Ejercicio propuesto
Según el texto fuente sobre la estructura narrativa de la película, ¿qué es lo único que, de acuerdo con Kim Ki-taek, hay que hacer para que un plan sea efectivo?

Texto fuente
Por otro lado —y dejando de lado la esencia misma del filme— está la estructura narrativa, que es lo que está haciendo furor en todos los ámbitos de la crítica especializada y del público. En un pasaje, Kim Ki-taek, le dice a su hijo: “Para que un plan sea efectivo, solo hay que hacer una cosa, no tener ningún plan. De esa manera uno nunca puede defraudarse”. Esto es tan así en la película de Boon Joon-ho— Memories of Murder (2003), The Host (2006), Mother (2009), Snowpiercer (2013) y Okja (2017) — que a medida que vamos adentrándonos en la historia, nada de lo que supuestamente intuimos que va a suceder, sucede. Nuestros planes o ideas preconcebidas se desmoronan continuamente y vamos descubriendo nuevas y sorprendentes aristas en una trama que parecía a simple vista previsible y simple. Es decir, nos sentimos defraudados —en el mejor sentido de la palabra— porque lo que sucede secuencia tras secuencia no está dentro de nuestros planes. No hay que hacer planes para ver esta película, parece decirnos el director coreano, simplemente dejarse llevar como si estuviésemos en una montaña rusa. La caída puede dejarnos sin aire, pero bueno, es la idea de lo impredecible.

Información proporcionada
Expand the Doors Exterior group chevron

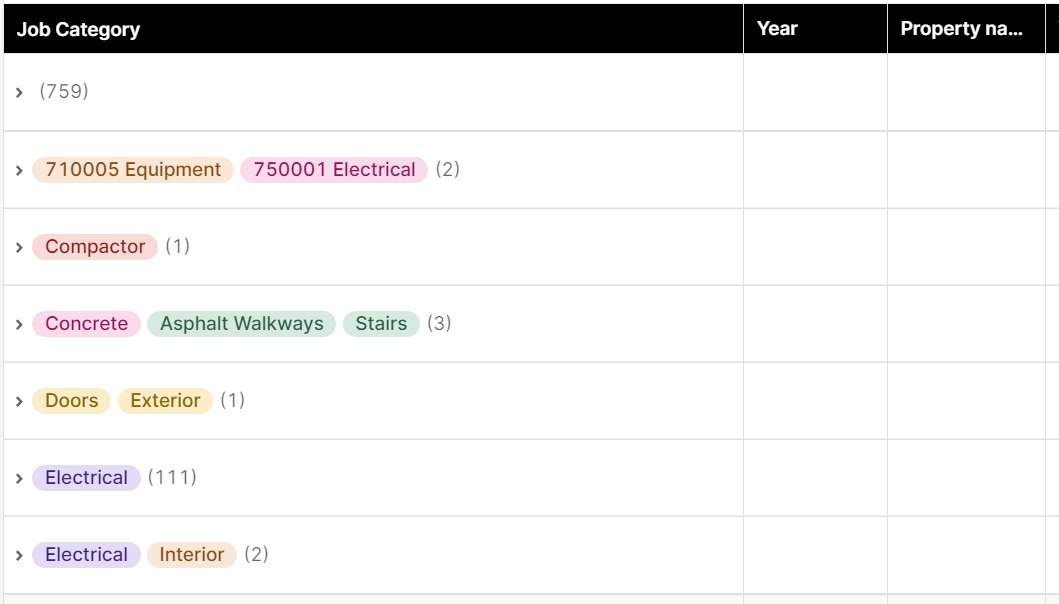point(20,401)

Respuesta desarrollada
No tener ningún plan.